→ **What to do**: Here is the listing. Report each line in it that contains the string "computer".

*** Block opens ***

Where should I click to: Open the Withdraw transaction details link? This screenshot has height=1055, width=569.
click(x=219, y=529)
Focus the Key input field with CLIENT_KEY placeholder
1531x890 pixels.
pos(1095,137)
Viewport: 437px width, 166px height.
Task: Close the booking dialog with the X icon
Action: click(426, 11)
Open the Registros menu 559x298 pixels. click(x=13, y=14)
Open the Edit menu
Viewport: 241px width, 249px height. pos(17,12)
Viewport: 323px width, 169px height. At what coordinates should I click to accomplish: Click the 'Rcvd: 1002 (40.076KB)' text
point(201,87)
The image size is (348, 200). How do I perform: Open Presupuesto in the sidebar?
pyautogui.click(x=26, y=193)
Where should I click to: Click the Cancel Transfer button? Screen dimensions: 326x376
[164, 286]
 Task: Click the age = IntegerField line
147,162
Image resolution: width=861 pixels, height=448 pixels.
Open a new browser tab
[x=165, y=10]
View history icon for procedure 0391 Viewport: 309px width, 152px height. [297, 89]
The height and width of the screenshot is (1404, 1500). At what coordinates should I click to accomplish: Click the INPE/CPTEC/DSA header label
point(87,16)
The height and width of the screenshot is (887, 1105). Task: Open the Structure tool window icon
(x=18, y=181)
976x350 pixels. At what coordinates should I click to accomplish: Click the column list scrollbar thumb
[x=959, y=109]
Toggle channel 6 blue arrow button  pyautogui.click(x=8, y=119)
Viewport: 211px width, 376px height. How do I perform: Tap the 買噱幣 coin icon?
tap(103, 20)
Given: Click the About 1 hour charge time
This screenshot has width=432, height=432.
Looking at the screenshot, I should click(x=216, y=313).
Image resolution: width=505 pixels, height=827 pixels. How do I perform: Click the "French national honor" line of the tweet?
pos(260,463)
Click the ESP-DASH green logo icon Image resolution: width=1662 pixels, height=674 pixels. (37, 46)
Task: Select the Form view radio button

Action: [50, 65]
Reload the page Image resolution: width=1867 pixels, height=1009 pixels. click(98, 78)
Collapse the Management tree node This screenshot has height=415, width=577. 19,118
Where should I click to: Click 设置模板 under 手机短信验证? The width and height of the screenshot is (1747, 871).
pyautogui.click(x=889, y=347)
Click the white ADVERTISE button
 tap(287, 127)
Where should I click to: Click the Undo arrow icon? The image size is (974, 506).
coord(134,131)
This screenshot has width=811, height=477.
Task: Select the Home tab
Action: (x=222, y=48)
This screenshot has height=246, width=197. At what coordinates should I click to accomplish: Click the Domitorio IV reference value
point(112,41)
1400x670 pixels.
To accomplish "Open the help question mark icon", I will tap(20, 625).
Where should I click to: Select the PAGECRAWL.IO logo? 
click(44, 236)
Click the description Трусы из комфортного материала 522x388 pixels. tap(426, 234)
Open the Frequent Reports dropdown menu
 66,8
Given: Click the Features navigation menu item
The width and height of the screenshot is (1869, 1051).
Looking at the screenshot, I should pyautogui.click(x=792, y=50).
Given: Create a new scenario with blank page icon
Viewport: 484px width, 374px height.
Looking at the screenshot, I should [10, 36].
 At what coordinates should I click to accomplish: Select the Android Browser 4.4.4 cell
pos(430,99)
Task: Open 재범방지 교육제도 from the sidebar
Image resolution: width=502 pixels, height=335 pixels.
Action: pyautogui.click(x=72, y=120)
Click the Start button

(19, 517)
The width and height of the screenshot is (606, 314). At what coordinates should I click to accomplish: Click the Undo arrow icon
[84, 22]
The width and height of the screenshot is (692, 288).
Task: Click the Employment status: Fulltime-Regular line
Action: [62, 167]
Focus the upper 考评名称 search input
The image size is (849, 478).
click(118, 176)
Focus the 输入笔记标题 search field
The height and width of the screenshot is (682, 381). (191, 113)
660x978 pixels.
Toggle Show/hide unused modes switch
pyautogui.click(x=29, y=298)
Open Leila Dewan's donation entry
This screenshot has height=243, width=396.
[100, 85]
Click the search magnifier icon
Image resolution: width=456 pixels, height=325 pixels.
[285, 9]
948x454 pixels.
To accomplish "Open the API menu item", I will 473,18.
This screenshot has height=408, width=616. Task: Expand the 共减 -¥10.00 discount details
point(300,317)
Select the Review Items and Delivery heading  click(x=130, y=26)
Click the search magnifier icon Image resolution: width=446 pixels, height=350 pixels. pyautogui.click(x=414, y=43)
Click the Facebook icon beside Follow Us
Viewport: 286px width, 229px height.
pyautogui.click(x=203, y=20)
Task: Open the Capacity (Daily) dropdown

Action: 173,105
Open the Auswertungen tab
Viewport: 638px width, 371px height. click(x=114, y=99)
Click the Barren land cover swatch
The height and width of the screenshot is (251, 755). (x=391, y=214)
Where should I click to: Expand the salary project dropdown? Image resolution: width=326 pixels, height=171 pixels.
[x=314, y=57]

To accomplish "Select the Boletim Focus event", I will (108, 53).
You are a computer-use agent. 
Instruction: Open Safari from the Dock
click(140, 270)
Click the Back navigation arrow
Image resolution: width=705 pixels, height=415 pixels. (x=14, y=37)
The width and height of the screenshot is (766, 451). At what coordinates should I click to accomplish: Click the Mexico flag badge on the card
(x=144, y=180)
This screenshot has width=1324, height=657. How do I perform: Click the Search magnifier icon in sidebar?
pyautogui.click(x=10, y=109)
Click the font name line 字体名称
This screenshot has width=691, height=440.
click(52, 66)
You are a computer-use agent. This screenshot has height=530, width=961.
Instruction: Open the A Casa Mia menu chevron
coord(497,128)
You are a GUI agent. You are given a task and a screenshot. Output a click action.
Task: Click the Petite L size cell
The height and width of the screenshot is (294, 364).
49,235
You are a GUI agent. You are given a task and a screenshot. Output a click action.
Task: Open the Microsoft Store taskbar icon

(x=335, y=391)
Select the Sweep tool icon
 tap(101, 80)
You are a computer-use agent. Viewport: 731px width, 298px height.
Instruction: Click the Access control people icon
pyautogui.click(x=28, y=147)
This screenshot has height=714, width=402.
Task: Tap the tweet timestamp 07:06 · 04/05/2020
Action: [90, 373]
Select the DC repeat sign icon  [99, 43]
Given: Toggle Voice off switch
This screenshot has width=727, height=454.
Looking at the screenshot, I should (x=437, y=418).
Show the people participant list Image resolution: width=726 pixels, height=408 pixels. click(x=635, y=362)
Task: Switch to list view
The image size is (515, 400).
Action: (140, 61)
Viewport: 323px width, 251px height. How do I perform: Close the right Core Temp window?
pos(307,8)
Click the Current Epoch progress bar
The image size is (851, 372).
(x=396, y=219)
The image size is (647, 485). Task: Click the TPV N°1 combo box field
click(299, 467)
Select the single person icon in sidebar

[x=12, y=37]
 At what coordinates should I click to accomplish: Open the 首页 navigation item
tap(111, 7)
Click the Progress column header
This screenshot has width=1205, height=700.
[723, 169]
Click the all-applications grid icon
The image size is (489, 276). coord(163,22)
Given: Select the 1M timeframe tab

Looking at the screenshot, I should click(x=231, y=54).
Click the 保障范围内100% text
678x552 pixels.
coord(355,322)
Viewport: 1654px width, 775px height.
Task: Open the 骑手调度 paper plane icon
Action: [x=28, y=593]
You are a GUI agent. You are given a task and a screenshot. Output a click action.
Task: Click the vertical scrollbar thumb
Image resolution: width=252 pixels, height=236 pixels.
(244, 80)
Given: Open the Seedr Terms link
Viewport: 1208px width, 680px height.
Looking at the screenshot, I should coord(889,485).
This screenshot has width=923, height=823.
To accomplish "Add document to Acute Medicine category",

*** Block closes ***

→ **Solution**:
You are a computer-use agent. 
You are a computer-use agent. This screenshot has height=530, width=961.
You are a computer-use agent. Viewport: 731px width, 298px height.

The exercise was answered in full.